Balung Buto Sangiran
Indonesia punya pengalaman panjang yang cukup buruk dalam melestarikan peninggalan zaman lampaunya. Salah satu pengalaman itu berkait dengan pelestarian Situs Sangiran di Kabupaten Sragen, Jawa Tengah, yang pada 5 Desember 1996 diakui sebagai warisan dunia nomor 593 oleh UNESCO. Sejak pengakuan itu, situs tersebut secara resmi bernama “Sangiran Early Man Site”.
Pengakuan prestisius itu sebenarnya terbilang wajar bila melihat potensi Sangiran. Sejak penemuan alat-alat batu manusia purba oleh Gustav Heinrich Ralph von Koenigswald pada 1934, berbagai penemuan di Sangiran memang susul-menyusul seolah tanpa henti.
Selama kurun waktu puluhan tahun terakhir, sudah ada sekitar 50 individu fosil manusia Homo erectus. Temuan tersebut mewakili 65 % fosil Homo erectus yang ditemukan di seluruh Indonesia atau 50 % populasi fosil Homo erectus di dunia. Elfrida Anjarwati, salah seorang arkeolog Museum Sangiran, menyebut Situs Sangiran sebagai situs manusia purba berdiri tegak yang terlengkap di Asia—sebagian pihak lainnya bahkan mengatakan situs ini merupakan yang terpenting di dunia.
Namun, meski sudah jelas-jelas terbukti memiliki potensi arkeologis luar biasa dan diakui secara internasional, tampaknya selalu saja ada kendala dalam melestarikan Sangiran. Salah satu persoalan terpentingnya adalah menghalangi praktik jual beli fosil di sana. Dalam rentang waktu yang terbilang lama, praktik semacam ini terus terjadi dan sulit ditanggulangi. Penjualan fosil secara ilegal itu jelas merugikan kepentingan penelitian arekologi Sangiran sekaligus mengkhianati amanah dari UNESCO—pengakuan Sangiran sebagai warisan dunia sejatinya mewajibkan tiap elemen masyarakat dunia untuk ikut serta menjaga situs itu.

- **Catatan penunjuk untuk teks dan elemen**
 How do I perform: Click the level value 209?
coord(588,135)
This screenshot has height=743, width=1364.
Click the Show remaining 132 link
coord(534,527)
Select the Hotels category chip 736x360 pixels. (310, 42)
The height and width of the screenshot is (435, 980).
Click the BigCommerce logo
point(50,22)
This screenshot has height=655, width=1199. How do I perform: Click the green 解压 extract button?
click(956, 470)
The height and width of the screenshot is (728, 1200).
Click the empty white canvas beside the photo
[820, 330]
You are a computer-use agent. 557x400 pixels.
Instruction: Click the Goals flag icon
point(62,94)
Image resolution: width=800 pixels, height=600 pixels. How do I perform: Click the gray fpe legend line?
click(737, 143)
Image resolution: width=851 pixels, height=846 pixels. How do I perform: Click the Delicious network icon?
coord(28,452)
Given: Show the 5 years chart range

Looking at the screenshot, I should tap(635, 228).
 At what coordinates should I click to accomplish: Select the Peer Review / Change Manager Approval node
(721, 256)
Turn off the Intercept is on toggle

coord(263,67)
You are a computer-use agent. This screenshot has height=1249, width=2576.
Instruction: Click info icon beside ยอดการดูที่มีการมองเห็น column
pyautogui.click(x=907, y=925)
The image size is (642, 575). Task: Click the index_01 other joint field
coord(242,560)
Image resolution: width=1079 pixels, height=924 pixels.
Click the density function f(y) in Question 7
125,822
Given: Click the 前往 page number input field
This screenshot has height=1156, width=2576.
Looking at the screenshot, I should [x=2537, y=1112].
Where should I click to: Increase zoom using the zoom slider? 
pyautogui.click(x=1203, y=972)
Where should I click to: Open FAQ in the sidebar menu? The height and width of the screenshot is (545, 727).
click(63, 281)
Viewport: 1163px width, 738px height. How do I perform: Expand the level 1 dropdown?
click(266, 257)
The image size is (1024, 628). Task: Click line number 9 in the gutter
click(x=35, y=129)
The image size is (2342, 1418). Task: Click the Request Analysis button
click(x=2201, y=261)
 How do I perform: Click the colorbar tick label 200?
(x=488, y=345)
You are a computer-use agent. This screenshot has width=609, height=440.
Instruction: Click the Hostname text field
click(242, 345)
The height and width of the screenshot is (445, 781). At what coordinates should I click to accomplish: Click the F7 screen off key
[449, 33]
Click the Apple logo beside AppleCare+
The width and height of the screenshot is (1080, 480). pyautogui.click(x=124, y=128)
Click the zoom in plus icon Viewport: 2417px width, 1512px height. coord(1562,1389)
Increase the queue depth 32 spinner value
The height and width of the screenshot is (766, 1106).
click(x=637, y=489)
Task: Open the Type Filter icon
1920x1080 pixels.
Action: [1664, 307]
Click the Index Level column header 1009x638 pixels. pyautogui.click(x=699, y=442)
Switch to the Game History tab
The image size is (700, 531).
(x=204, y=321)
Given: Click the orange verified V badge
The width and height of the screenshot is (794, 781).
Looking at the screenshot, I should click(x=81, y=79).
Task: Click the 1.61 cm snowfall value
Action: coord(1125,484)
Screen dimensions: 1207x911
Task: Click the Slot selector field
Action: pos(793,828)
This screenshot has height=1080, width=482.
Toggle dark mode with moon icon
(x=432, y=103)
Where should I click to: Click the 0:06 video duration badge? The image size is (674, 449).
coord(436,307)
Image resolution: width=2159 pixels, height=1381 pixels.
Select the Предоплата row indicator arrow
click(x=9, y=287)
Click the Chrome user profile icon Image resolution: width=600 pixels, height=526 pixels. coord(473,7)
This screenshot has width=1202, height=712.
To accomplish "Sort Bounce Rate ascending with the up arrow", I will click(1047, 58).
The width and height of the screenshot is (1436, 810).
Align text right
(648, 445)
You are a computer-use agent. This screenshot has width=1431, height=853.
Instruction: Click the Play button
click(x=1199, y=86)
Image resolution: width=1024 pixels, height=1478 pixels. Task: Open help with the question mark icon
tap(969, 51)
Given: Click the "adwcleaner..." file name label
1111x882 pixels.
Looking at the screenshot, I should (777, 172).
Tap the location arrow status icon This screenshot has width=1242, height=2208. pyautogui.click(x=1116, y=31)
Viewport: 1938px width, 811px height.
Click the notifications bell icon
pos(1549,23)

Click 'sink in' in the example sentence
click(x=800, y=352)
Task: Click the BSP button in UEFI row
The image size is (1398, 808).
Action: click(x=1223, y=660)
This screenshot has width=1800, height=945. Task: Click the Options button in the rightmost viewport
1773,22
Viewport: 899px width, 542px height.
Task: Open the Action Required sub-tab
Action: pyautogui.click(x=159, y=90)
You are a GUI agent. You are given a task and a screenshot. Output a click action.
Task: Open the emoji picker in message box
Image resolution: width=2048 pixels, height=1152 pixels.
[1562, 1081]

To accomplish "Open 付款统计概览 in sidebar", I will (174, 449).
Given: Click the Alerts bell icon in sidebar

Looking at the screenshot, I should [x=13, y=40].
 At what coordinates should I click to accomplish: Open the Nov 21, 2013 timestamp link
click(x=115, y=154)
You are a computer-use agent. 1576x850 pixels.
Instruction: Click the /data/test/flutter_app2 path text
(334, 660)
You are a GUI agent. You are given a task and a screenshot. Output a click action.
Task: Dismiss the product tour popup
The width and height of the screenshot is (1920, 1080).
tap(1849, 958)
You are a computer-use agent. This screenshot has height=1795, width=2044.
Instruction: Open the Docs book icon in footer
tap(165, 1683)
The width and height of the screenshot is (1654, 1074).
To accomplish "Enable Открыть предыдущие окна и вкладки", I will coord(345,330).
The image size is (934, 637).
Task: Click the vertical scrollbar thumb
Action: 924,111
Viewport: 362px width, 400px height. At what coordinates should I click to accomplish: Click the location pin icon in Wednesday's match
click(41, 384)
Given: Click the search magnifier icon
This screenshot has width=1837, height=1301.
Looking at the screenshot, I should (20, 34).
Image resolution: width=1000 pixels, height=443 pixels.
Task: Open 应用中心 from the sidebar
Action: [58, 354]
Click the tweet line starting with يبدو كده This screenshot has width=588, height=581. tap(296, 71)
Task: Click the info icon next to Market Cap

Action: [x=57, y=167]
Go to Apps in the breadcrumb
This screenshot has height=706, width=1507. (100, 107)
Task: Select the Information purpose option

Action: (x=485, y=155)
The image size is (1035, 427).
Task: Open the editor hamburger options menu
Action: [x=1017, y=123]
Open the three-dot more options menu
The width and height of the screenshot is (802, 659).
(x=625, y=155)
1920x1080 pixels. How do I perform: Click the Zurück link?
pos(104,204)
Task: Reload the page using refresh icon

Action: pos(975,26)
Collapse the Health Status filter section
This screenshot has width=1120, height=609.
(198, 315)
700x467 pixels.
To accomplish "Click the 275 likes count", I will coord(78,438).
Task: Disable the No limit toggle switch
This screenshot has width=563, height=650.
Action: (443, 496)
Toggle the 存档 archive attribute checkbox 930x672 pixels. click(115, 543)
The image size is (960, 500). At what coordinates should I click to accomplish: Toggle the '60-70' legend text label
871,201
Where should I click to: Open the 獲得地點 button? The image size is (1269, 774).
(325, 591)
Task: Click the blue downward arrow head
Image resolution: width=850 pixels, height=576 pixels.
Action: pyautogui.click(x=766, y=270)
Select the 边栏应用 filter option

- **Instruksi yang Diberikan**
Tuliskan kelanjutan teks tentang pelestarian Situs Sangiran, dimulai sesudah kalimat terakhirnya.

- **Jawaban Tugas**
Bagaimana sebenarnya awal mula praktik penjualan fosil-fosil di Situs Sangiran? Benarkah ini hanya persoalan ekonomi semata?
Ternyata, bila ditelusuri secara agak mendalam, praktik ini bukanlah semata-mata akibat ketidakmampuan ekonomi para penduduk setempat. Ada faktor kultural yang mulanya menyebabkan ihwal ini terjadi. Persoalan kultural ini terutama berkait dengan cara pandang masyarakat Sangiran terhadap fosil-fosil manusia purba yang terserak sangat banyak di dekat tempat mereka. Sejak waktu yang sangat lama, masyarakat Sangiran telah mengenal fosil-fosil tersebut tapi dengan cara pandang yang sangat berlainan dengan cara mereka menilai peninggalan-peninggalan purba itu.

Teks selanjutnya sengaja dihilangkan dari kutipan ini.